Oui mais voilà, les choses semblent changer et une réévaluation du jeu en ligne aux Etats-Unis par les régulateurs est de plus en plus probable, au moins sur une base État par État. A titre d’exemple, le groupe de jeux de hasard et d’argent, 888, a fait un bond de plus de 10% à la Bourse de Londres vendredi, après avoir reçu l’autorisation des organismes de réglementation du Nevada pour son projet d’entreprise avec le groupe américain Caesars Entertainment Interactive.

Légaliser le poker sur internet ou comment combler des déficits records
La Californie, l’Iowa, la Floride ou encore le New Jersey envisagent aussi la légalisation. Et malgré le véto opposé par le gouverneur républicain du New Jersey, Chris Christie, un vent nouveau de légalisation semble bel et bien souffler au dessus des Etats-Unis. Le sénateur du Nevada, le démocrate Harry Reid, avait déjà tenté d’établir des règlements fédéraux sur l’industrie du jeu, en vain.

Pour PokerStars, géré par Isai Scheinberg, un ancien programmeur IBM, et son fils Mark Scheinberg, la régulation du jeu en ligne ne possède que des avantages.

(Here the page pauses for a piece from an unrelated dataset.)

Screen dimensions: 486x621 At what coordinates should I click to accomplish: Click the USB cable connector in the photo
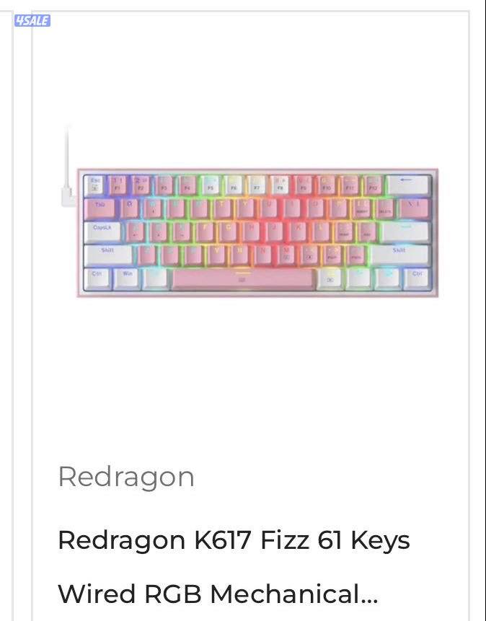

Et des avantages économiques et financiers s’il vous plait ! Alors forcément, certains gouverneurs américains, face à des déficits publics records, ne sont pas insensibles à de tels arguments. La légalisation du poker en ligne permettrait de générer des recettes fiscales indispensables et de dynamiser le niveau d’emploi. Factures à l’appui, l’économiste Jeremy Aguero estime en effet que l’Etat du Nevada pourrait recueillir entre 2 millions et 3,4 millions de dollars en taxes chaque année si le poker en ligne était légalisé.

Pour l’opérateur leader, « La régulation permet de protéger les consommateurs, de fournir des revenus grâce à la fiscalité et de créer des emplois. PokerStars opère sur des marchés régulés dans de nombreux pays européens et soutient depuis des années la même démarche aux Etats-Unis ». En attendant de voir l'avancée du dossier, il semble opportun de garder un œil sur les valeurs liées à l'industrie du jeu en ligne.